A demon named Jvarasura, the demon of fever, started spreading incurable diseases to Katyayani's childhood friends, such as cholera, dysentery, measles, smallpox etc. Katyayani cured the diseases of some of her friends. To relieve the world from all fevers and diseases, Katyayani assumed the form of Shitala Devi. Each of her four hands held a short broom, winnowing fan, jar of cooling water and a drinking cup. With her power, she cured all the children's diseases. Katyayani then requests her friend, Batuk to go out and confront the demon Jvarasura. A battle ensued between the young Batuk and demon Jvarasura. Jvarasura succeeds in defeating Batuk. Then, Batuk lying dead, magically faded into dust. Jvarasura was shocked that Batuk disappeared and wondered where he went. Then, what he doesn't know that Batuk has assumed the form of an awful male figure with three-eyed and had four arms. He held a battle-axe, sword, trident and demon head. He was pitch-black in color. His hair was flowing. Eyes blazed with fury. This figure wore a tiger-skin and a garland of skulls. Batuk assumed the form of Lord Shiva's ferocious form, the terrible Bhairav. Bhairav reprimands Jvarasura and told him that he is the servant of Goddess Durga (incarnate as Katyayani). A long discussion ensued but then converted into battle. Jvarasura created many demons from his powers but Bhairav managed to destroy all of them. Finally, Bhairav wrestled with Jvarasura and killed him with his trident.

==Festivals==

The primary festivals at Sheetla Chaukiya Dham revolve around the worship of Goddess Sheetla, with the temple serving as a major spiritual hub in the Purvanchal region. The most significant celebrations include the annual Shringar Mahotsav, Sheetala Ashtami, and the bi-annual Navratri fairs.

SUPPLIED INFORMATION
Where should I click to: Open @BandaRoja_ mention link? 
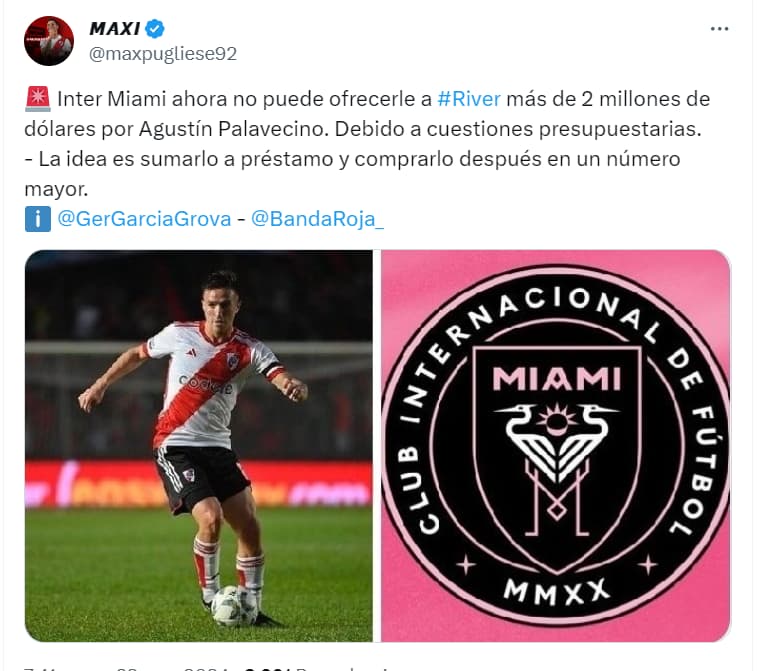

WORK REQUEST
Summarize the text about Katyayani, Jvarasura, and the festivals at Sheetla Chaukiya Dham in three sentences.

ANSWER
The fever demon Jvarasura spread diseases such as cholera and smallpox to Katyayani's childhood friends, so she took the form of Shitala Devi and cured the children. Her friend Batuk was defeated by Jvarasura but reappeared as Bhairav, the ferocious form of Lord Shiva, destroyed the demons Jvarasura created, and killed him with his trident. The festivals at Sheetla Chaukiya Dham center on the worship of Goddess Sheetla, most significantly the annual Shringar Mahotsav, Sheetala Ashtami, and the bi-annual Navratri fairs.